DESCRIPTION OF THE TASK: Work through the data line by line, gathering every line that has the word "computer".

AVAILABLE DATA:
══════════

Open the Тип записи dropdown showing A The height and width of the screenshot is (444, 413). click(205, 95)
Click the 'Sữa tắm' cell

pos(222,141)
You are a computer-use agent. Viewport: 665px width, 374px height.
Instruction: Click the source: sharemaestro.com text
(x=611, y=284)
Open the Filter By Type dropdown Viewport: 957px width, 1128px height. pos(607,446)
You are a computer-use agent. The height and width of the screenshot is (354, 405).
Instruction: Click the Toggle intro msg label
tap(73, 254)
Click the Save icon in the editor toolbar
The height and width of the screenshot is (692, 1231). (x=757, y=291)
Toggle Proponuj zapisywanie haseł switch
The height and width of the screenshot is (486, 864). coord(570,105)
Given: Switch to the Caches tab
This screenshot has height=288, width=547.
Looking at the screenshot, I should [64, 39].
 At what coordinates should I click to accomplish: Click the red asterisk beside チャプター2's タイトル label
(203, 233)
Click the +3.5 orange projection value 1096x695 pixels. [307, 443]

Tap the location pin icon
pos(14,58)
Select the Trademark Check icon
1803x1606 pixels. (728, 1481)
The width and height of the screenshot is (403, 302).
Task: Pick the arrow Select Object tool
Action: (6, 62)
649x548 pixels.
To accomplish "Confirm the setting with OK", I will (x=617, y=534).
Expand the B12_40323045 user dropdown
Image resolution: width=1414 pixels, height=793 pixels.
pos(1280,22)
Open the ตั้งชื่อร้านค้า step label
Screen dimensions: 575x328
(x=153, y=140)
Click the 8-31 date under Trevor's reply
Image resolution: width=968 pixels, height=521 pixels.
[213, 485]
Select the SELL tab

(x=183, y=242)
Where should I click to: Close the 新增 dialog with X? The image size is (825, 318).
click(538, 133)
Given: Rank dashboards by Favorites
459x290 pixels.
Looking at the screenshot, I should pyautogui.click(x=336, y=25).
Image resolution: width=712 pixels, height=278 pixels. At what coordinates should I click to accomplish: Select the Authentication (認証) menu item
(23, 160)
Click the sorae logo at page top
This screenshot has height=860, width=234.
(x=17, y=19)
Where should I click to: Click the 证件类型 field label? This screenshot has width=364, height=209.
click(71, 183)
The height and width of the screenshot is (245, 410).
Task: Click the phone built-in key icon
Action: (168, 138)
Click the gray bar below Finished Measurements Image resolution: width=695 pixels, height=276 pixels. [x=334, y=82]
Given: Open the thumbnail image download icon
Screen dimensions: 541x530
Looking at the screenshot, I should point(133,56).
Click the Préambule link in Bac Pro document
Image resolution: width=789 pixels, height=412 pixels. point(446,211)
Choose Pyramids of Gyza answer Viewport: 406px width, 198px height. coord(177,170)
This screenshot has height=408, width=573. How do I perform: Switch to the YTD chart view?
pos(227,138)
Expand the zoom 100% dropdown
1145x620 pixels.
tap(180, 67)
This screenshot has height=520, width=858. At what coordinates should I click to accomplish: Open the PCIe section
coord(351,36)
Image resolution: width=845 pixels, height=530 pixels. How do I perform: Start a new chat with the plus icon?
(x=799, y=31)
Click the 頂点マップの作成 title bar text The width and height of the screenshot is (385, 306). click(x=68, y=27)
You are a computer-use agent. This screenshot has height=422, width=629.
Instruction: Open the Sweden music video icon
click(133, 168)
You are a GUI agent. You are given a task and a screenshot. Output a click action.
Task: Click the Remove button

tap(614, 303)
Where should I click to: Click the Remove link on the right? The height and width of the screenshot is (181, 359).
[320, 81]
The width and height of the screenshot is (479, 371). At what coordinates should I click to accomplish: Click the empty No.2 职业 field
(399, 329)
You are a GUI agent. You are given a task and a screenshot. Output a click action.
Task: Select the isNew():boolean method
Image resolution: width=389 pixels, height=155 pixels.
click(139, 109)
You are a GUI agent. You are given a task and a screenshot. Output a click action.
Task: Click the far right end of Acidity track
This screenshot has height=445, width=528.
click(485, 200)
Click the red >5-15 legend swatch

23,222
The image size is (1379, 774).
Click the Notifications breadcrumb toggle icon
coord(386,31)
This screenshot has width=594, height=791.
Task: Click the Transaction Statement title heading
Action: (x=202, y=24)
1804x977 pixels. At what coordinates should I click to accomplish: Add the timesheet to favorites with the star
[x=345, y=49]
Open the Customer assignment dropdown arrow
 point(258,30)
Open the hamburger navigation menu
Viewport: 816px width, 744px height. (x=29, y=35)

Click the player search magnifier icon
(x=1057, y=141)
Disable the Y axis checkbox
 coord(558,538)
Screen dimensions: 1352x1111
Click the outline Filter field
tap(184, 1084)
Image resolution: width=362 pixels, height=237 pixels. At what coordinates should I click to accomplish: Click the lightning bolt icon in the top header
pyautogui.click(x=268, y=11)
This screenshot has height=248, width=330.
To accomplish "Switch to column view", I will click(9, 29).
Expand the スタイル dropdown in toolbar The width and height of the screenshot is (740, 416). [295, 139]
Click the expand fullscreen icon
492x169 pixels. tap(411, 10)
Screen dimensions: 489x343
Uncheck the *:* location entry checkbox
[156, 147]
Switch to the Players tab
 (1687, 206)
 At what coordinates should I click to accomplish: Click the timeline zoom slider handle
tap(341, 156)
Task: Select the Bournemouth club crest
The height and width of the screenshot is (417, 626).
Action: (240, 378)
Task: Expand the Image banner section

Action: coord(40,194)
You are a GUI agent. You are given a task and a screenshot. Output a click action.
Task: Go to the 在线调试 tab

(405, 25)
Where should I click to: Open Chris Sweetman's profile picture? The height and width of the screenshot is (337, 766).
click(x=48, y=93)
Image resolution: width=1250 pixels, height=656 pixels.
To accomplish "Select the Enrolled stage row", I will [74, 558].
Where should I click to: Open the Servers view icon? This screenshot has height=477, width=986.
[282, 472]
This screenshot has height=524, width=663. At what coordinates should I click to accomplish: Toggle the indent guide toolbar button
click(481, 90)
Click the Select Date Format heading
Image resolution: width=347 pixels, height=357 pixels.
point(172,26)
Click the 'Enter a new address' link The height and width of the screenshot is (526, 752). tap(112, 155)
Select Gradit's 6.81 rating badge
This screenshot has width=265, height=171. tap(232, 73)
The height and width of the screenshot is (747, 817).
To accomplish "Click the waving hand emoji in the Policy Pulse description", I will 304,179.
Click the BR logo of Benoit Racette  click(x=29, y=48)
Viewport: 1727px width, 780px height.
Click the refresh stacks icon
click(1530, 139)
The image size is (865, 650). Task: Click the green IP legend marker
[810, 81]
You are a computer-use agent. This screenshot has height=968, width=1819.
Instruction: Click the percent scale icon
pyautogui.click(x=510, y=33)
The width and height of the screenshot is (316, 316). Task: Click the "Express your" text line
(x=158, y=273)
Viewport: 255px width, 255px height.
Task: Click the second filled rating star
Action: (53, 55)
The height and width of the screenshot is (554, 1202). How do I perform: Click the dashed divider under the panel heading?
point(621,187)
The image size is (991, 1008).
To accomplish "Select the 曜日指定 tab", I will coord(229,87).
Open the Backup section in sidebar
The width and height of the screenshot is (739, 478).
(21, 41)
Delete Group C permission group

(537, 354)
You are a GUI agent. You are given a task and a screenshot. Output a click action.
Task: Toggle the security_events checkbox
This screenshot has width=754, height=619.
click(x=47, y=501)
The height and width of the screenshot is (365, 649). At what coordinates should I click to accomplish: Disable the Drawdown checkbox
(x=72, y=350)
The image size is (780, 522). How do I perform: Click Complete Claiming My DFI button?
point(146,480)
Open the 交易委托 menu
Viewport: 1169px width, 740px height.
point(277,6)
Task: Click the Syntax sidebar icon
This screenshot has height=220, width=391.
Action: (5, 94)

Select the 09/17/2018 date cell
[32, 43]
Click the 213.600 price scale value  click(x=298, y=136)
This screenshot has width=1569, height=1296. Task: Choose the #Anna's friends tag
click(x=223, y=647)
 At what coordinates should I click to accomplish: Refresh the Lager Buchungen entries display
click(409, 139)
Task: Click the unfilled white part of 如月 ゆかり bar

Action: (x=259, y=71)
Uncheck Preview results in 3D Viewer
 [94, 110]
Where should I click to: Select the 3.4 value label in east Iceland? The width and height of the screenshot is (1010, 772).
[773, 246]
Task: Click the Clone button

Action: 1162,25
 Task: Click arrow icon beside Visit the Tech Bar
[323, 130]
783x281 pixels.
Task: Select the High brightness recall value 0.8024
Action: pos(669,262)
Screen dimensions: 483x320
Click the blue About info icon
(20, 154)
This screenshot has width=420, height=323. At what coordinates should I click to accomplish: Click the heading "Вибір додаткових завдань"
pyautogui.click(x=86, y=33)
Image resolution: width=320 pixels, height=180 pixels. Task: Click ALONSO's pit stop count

══════════

RESPONSE AREA:
You are a computer-use agent. Viewport: 665px width, 374px height.
You are a computer-use agent. The height and width of the screenshot is (354, 405).
You are a computer-use agent. This screenshot has height=422, width=629.
You are a computer-use agent. This screenshot has height=968, width=1819.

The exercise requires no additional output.